# easy ksi circuit - w/ Elcon charger



## Tahoe Tim (Feb 20, 2010)

Do you know where I can get the connector? I want to connect up pins 4 and 6 for the remote charger light indicator.


----------



## dtbaker (Jan 5, 2008)

Tahoe Tim said:


> Do you know where I can get the connector? I want to connect up pins 4 and 6 for the remote charger light indicator.


what connector? mine was just blank wires.... installed spade connectors as needed.


----------



## frodus (Apr 12, 2008)

Why are you using the microswitch on the curtis potbox with pack voltage. It's not rated for high voltage.

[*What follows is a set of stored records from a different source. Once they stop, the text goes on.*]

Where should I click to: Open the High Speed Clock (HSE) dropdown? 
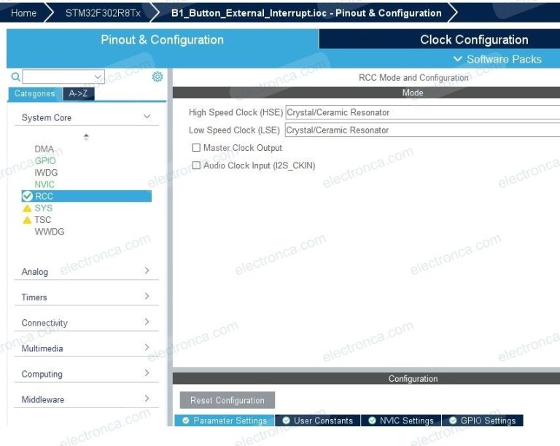[x=422, y=112]
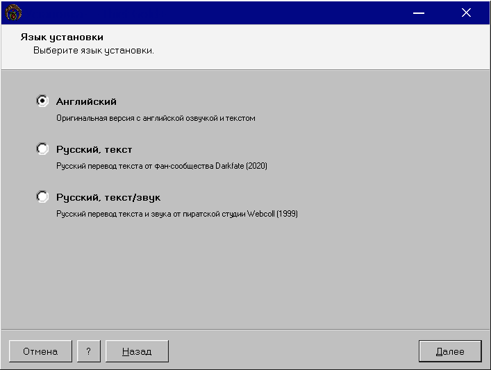
Task: Click the Русский, текст option label
Action: point(94,149)
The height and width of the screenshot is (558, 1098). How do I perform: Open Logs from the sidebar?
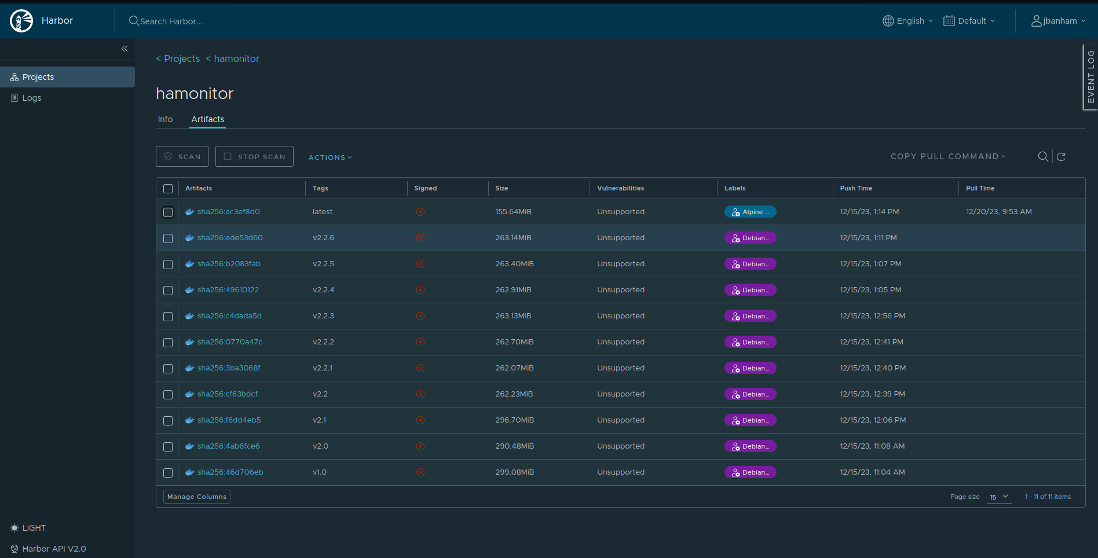tap(31, 97)
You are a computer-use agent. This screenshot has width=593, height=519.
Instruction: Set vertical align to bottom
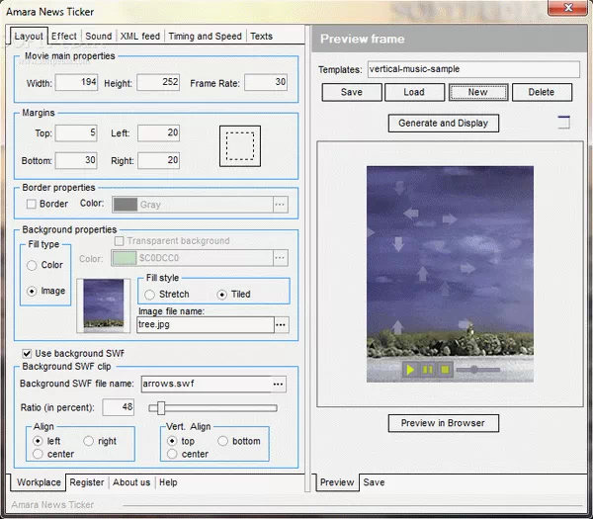coord(222,441)
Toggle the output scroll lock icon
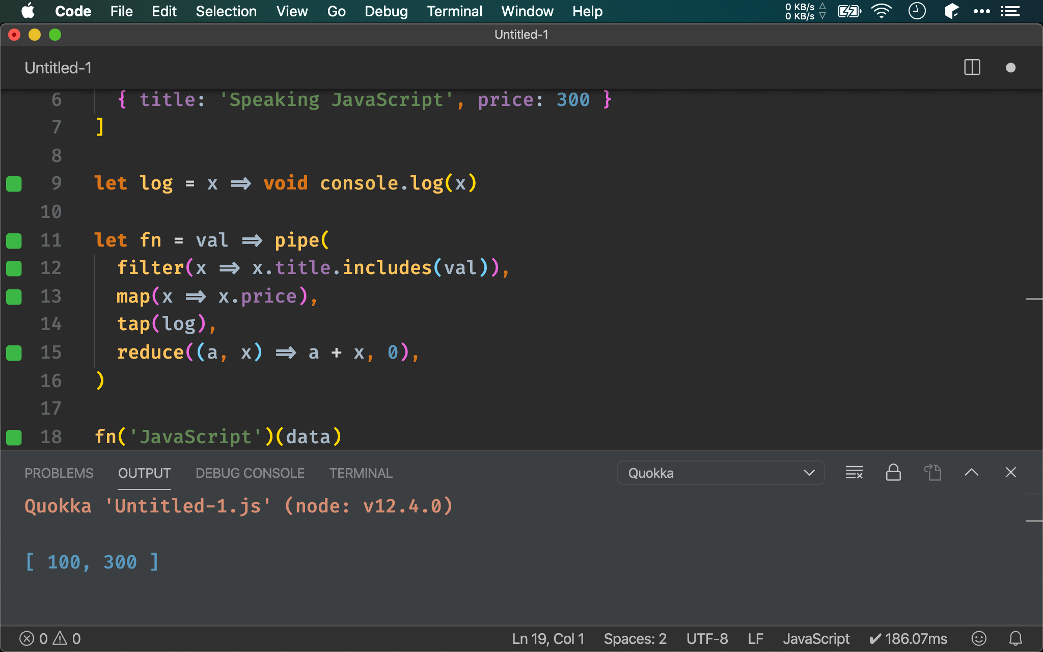 [893, 473]
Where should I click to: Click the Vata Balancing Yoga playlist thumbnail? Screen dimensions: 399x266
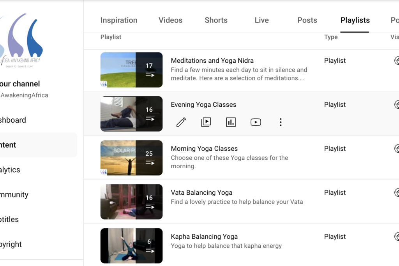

Use a relay rated for the pack voltage and you're 12V system.


----------



## Tahoe Tim (Feb 20, 2010)

My elcon has a round 6 pin connector with only two wires for the charge enable feature.


----------



## dtbaker (Jan 5, 2008)

Tahoe Tim said:


> My elcon has a round 6 pin connector with only two wires for the charge enable feature.


totally different than my bottom of the line pfc-1500... sorry


----------



## Tahoe Tim (Feb 20, 2010)

Mine is the little 1500 or 2000 too.


----------



## dtbaker (Jan 5, 2008)

frodus said:


> Why are you using the microswitch on the curtis potbox with pack voltage. It's not rated for high voltage.
> 
> Use a relay rated for the pack voltage and you're 12V system.


...well, all the schematics I have and the curtis controller manual shows using the full pack + thru the KSI is ok since it draws only a few mA. They recommend that the HV not be in the operator cabin i.e. in a footpedal.

I can't find ANYTHING indicating what the microswitch voltage rating is.

I would feel more comfortable with putting the charger interlock in my 12v keyswitch side of things, but the charger puts out the PACK voltage in its interlock wire, and I need to run that to the controller anyway, so the pb-6 provides a good way to do that unless you know of some document showing the microswitch is not rated for 120v DC ?

I do put my 12v inertia switch in the 12 side of the key-on ignition switch to the main contactor.


----------



## dtbaker (Jan 5, 2008)

Tahoe Tim said:


> Mine is the little 1500 or 2000 too.


huh, well I got NO connectors, just raw wire ends which I run into my circuit breaker that handles the most ++ and most -- ends of the traction pack.


----------



## frodus (Apr 12, 2008)

> well, all the schematics I have and the curtis controller manual shows using the full pack + thru the KSI is ok since it draws only a few mA. They recommend that the HV not be in the operator cabin i.e. in a footpedal.


thats because they don't want to deal with it. They assume people will use rated parts. The curtis throttles are made for forklifts at 48V. Not sure what model of switch inside, can you check? At higher Voltage, it might only take a few mA to draw a significant arc that could weld contacts. If they tell you not to put the HV into the cabin, then you shouldn't. 



> I can't find ANYTHING indicating what the microswitch voltage rating is.


 Take it apart and see what the microswitch part number is.



> I would feel more comfortable with putting the charger interlock in my 12v keyswitch side of things, but the charger puts out the PACK voltage in its interlock wire, and I need to run that to the controller anyway, so the pb-6 provides a good way to do that unless you know of some document showing the microswitch is not rated for 120v DC ?


you can. Use a pack voltage rated Relay to close some contacts that are put in series with the KSI microswitch and in turn close a 12V coil relay with 150VDC contacts (assuming you're at 144V). 

Just trying to get people to be safe, thats all.


Lets see if its rated first, can you get me the part number?


----------



## dtbaker (Jan 5, 2008)

frodus said:


> If they tell you not to put the HV into the cabin, then you shouldn't.
> Take it apart and see what the microswitch part number is.



I am not putting hv into the cabin, it is under the hood.... I will see if I can see the microswitch part number, but its pretty well buttoned up in there. been running fine for 2 years, but I'd like to know what the rating for the switch is....


----------